Provided text -
Şeref Özcan

Personal information
- Date of birth: 8 June 1996 (age 30)
- Place of birth: Nordenham, Germany
- Height: 1.66 m (5 ft 5 in)
- Position: Midfielder

Team information
- Current team: Serikspor
- Number: 70

Youth career
- 1. FC Nordenham
- 0000–2010: TSV Abbehausen
- 2010–2014: Hamburger SV
- 2014–2015: Hansa Rostock

Senior career*
- Years: Team / Apps / (Gls)
- 2015–2016: Hansa Rostock II / 24 / (14)
- 2016–2017: Fortuna Düsseldorf II / 4 / (0)
- 2017–2019: Berliner AK 07 / 76 / (9)
- 2019–2020: Preußen Münster / 32 / (2)
- 2020–2021: Menemenspor / 13 / (1)
- 2021–2023: Altınordu / 55 / (5)
- 2023: Boluspor / 4 / (0)
- 2024: Karşıyaka / 7 / (0)
- 2024–2025: VSG Altglienicke / 6 / (0)
- 2025: İstanbulspor / 12 / (1)
- 2025–: Serikspor / 24 / (1)

= Şeref Özcan =

German footballer

Şeref Özcan (born 8 June 1996) is a German professional footballer who plays as a midfielder for Turkish TFF 1. Lig club Serikspor.

==Career==
Özcan made his professional debut for Preußen Münster in the 3. Liga on 19 July 2019, starting in the away match against 1860 Munich before being substituted out in the 68th minute for Luca Schnellbacher, which finished as a 1–1 draw.

List of tasks -
[1] Write out the Şeref Özcan profile from "- 2021–2023: Altınordu" to "İstanbulspor / 12 / (1)" word for word.
[2] Answer these from the Şeref Özcan profile:
(a) Where was Özcan born?
(b) Which team did he play for from 2017 to 2019?
(c) Who came on for him in his professional debut?

[Records from a dataset]

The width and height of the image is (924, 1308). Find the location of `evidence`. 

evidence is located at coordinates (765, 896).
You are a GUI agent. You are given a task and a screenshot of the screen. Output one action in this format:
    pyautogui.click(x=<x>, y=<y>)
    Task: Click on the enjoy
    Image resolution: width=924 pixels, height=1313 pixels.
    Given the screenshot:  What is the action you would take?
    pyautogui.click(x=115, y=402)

Answers for this exercise -
[1]
- 2021–2023: Altınordu / 55 / (5)
- 2023: Boluspor / 4 / (0)
- 2024: Karşıyaka / 7 / (0)
- 2024–2025: VSG Altglienicke / 6 / (0)
- 2025: İstanbulspor / 12 / (1)

[2]
(a) Nordenham, Germany
(b) Berliner AK 07
(c) Luca Schnellbacher